(EXERCISE BRIEF) Copy the stretch of the coyote pelt thread from "okay thanks can" through "tanneries won't do.", swapping "pelts" for "hides".

(DOCUMENT EXTRACT)
====

# coyote pelts



## nosib (Dec 4, 2008)

What can you all do with the pelts if you get them tanned. can you make a hat or something lol? name a couple of things that can get made.


----------



## xdeano (Jan 14, 2005)

http://www.usafoxx.com/

You can make a lot of things with fur. From stuffed animals, to bed spreads. hats, mittens, coats, coat liners, vests.....

xdeano


----------



## nosib (Dec 4, 2008)

okay thanks can i give them the pelts and they make it for me or how does that work?


----------



## xdeano (Jan 14, 2005)

It'll cost you 21.00 for tanning a Coyote and you can even send it in green, and they'll flesh it for you for an extra 16.00 which most tanneries won't do. 
plus the cost of what ever you're going to make. The tanning time alone takes 6 to 12 weeks depending on the season. For a rapid tan on a coyote (30days) it's 31.00. Then for example if you want a hat it's another 179.00. It's spendy to make things, but it isn't to bad for just tanning. If you're looking just to tan, I'd send it to Moyles, out in Idaho.

xdeano


----------



## Chinwhiskers (Jan 13, 2008)

Heck, I just like hanging them on my walls. Gives it that nice trapper cabin feel. :wink:


----------



## nosib (Dec 4, 2008)

a nice pair of mittens is what i would like....


----------



## Varmint_Hunter_007 (Nov 29, 2007)

Just make a whole set out of coyote furs (coat, mittens, pants, hat etc...)

You will have the ultimate camo, it will be like a ghillie suit, just watch out for other hunter....


----------



## nosib (Dec 4, 2008)

lol i just need a sweet pair of mittens and i am good. do you think that i could get some tanned and create my own mittens?


----------

====

(SOURCE DATA)
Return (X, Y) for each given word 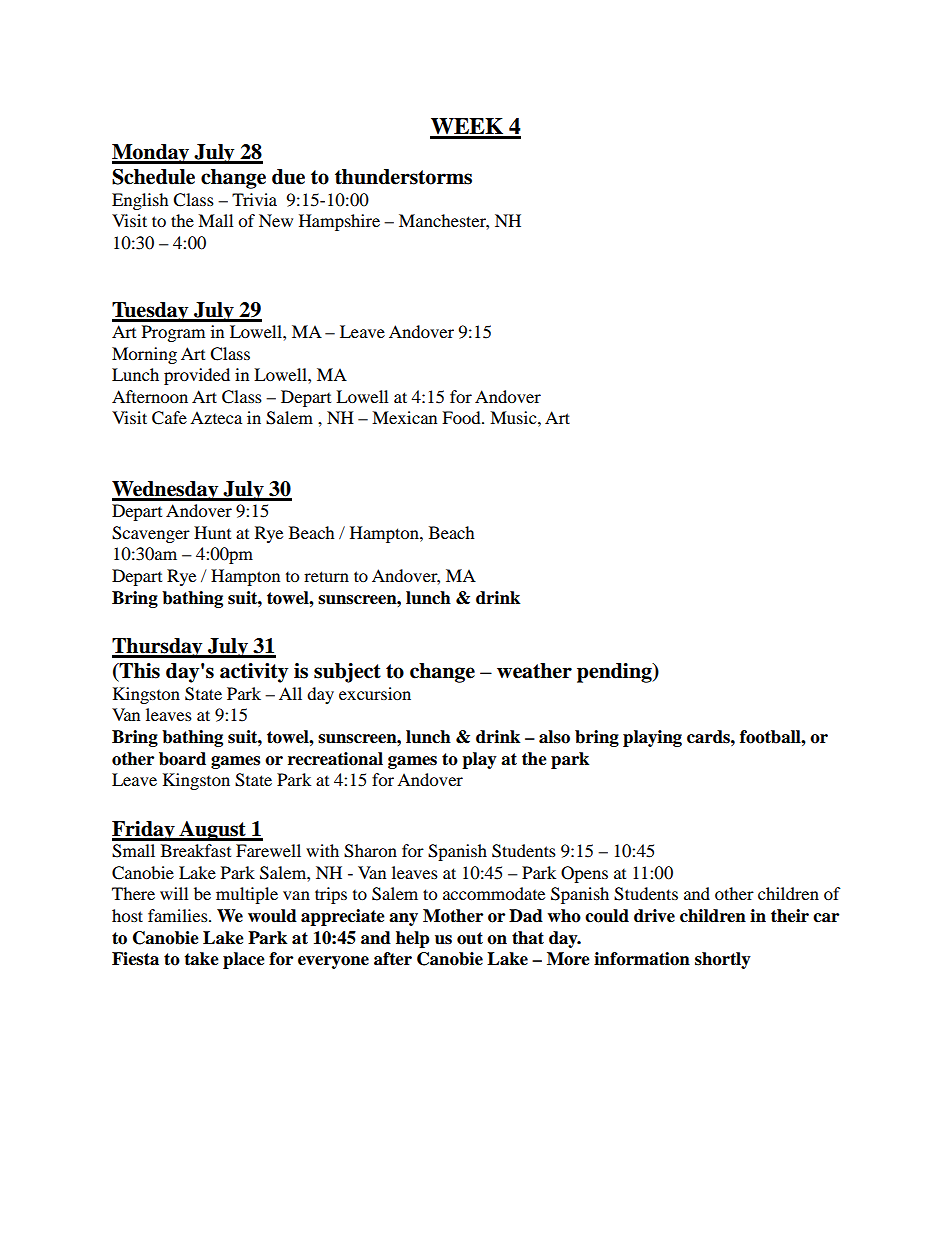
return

====

(REPLY)
okay thanks can i give them the hides and they make it for me or how does that work?


----------



## xdeano (Jan 14, 2005)

It'll cost you 21.00 for tanning a Coyote and you can even send it in green, and they'll flesh it for you for an extra 16.00 which most tanneries won't do.